# Source text
- - -
Music: Loiter Squad and "All Nite" by Janet Jackson
11:07p
I am tired, frustrated, disappointed, but somehow still happy. I don't know why. Maybe it's because it's Sunday night and I'm free for another four days, who knows. This weekend did not end well, however, and definitely not how I'd planned.
We were busy all weekend long. I got blessed with C dock Saturday. Finally! Redemption!
Yeah, right!
I pulled up my numbers for once, as C dock is easy, easy, easy. That total got shot to hell at the end of the day when I was asked to go all the way down to A dock to haul freight back to C dock. Fuck. Good thing about that was, I made production for long hauls, had plenty of help getting rid of all that shit, AND something to bring back, making that end of it a breeze, but my God, does it eat up some serious time! I almost had my daily production for once. I didn't even get a report at the end of the day today, so I have no idea how I ended up doing.
Frustrated. Anxious. UGH!
- - -
# Supplied data
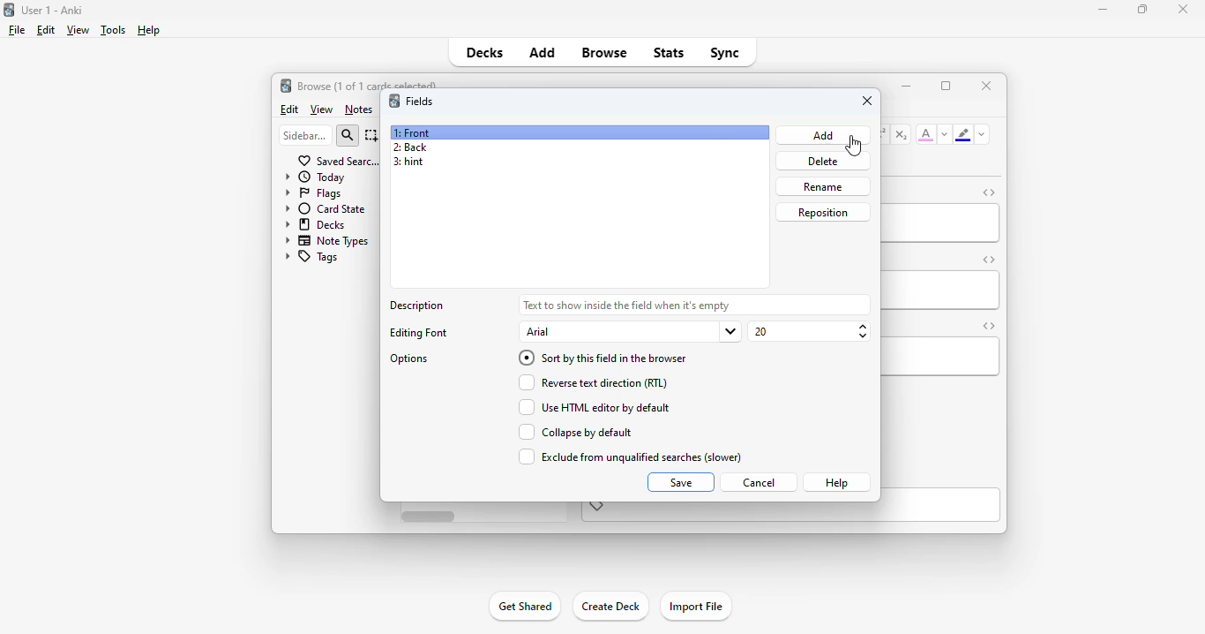 This screenshot has width=1205, height=634. I want to click on arial, so click(630, 332).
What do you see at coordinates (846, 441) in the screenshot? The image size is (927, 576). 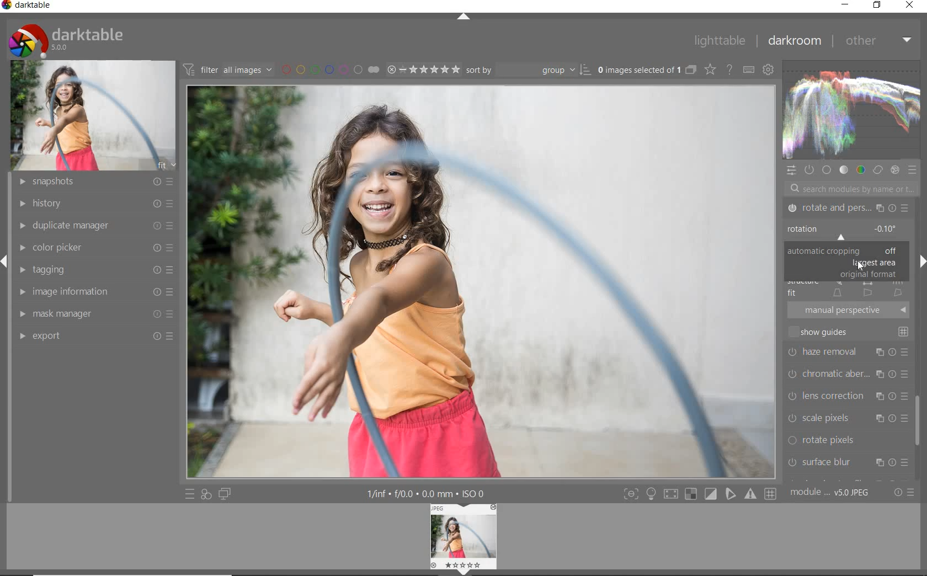 I see `rotate pixels` at bounding box center [846, 441].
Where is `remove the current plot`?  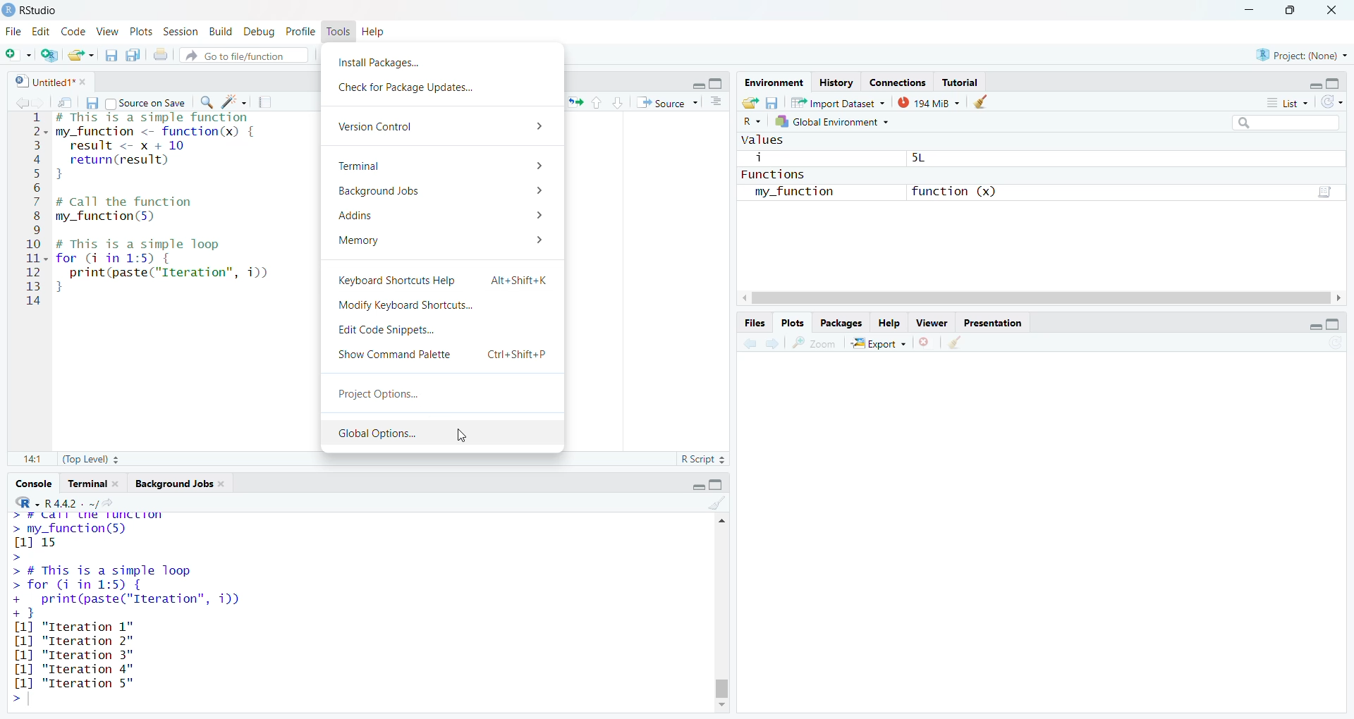 remove the current plot is located at coordinates (926, 342).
- - -
In the journal entry, which dock was the writer assigned to on Saturday?

# Result
C dock.